Entre adultes, les conversations prennent parfois un tour « très sérieux » à ne pas mettre dans toutes les oreilles… Aussi, quand l’ancien ministre des Finances, en Grèce, nous invite à de nouvelles conversations, nous nous demandons ce qu’il va nous dire de si osé.
Son livre (1) le dit simplement : l’Union européenne et la zone euro, nos vies en Europe, celles des riches, celles des pauvres, sont aujourd’hui soumises à un risque majeur « d’inintelligence politique » entre États membres. Selon Varoufakis, les dirigeants politiques européens ne sont pas sur le bon chemin.
Le summum de l’incompréhension est visible entre les pays économiques excédentaires, Allemagne et Pays-Bas, et les autres. Les dirigeants de ces deux-là feraient bien de tendre l’oreille. En effet, le risque d’instabilité économique et sociale est élevé et nous n’avons pas encore mis en oeuvre ensemble, au moins dans la zone euro à dix-neuf, les moyens d’apprendre à faire mieux que la dernière fois. Certes, la Banque centrale européenne, au-delà de son statut et de sa légitimité, a fait du travail de sortie de crise. L’abondance de liquidités a pu créer une opinion favorable au statu quo dans l’Union économique et monétaire. Mais pour Varoufakis, il est urgent de régler quatre troubles : mauvaise gestion de la dette privée et publique ; pas assez de préparation de l’avenir par les investissements d’avenir ; crise bancaire larvée (en Italie, par exemple) ; pauvreté redoutée (avec ses conséquences dans les électorats).
Des conseils à Macron
Selon Varoufakis redevenu professeur d’économie, l’heure est à la vérité. Premièrement, avec le trop d’épargne de la zone euro, la souscription d’Eurobons doit financer dans chaque État la préparation de l’avenir, à hauteur d’un plan de 5 % du PIB européen en faveur d’une société post-carbone et intelligente (recherche, éducation, santé).
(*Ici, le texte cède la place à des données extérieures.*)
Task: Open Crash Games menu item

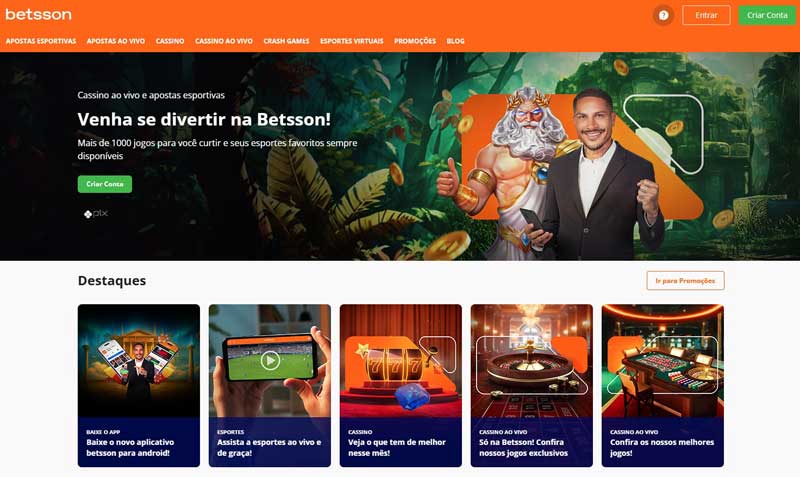Action: pos(286,41)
Deuxièmement, un Fonds monétaire européen doit être prêt à recapitaliser les banques qui vont entrer en position de faiblesse. Troisièmement, un accord intergouvernemental doit décider que les bénéfices de la Banque centrale européenne alimentent des cartes de débit de type « coupons aux plus pauvres », qu’ils soient d’Allemagne de l’Est ou de Grèce. Au plan tactique, le conseil politique et tactique de l’adulte (non-mélenchoniste) Varoufakis à l’adulte Macron est celui-ci : oui au plan vertueux sur cinq biens communs (la sécurité et la stratégie européenne de défense et de sécurité civile, la réponse au défi migratoire hors du droit d’asile inconditionnel, les partenariats avec l’Afrique, la transition écologique efficace et équitable avec une taxe du carbone aux frontières, le numérique européen). Mais il lui faudra convaincre les États de la zone euro.
De la volonté politique, il en faudra à tous les chefs d’État. Macron, européen convaincu dans son discours du 26 septembre à la Sorbonne, écoutera-t-il l’économiste grec quand il lui conseille d’aller jusqu’à menacer de la politique de la chaise vide ?
En tout cas, Macron peut lire Varoufakis. Merkel aussi, elle qui vient de déclarer : « Je ne vais rien exclure ni tracer des lignes rouges. » Varoufakis est devenu un adulte qui assume le clivage en vue d’améliorer la zone euro. Macron-Merkel, pourrez-vous marquer l’histoire en «proposant pour l’Europe autre chose que le doute » ?
(1) Conversations entre adultes. Dans les coulisses secrètes de l‘Europe. Yanis Varoufakis. Éditions les liens qui libèrent. Octobre 2017.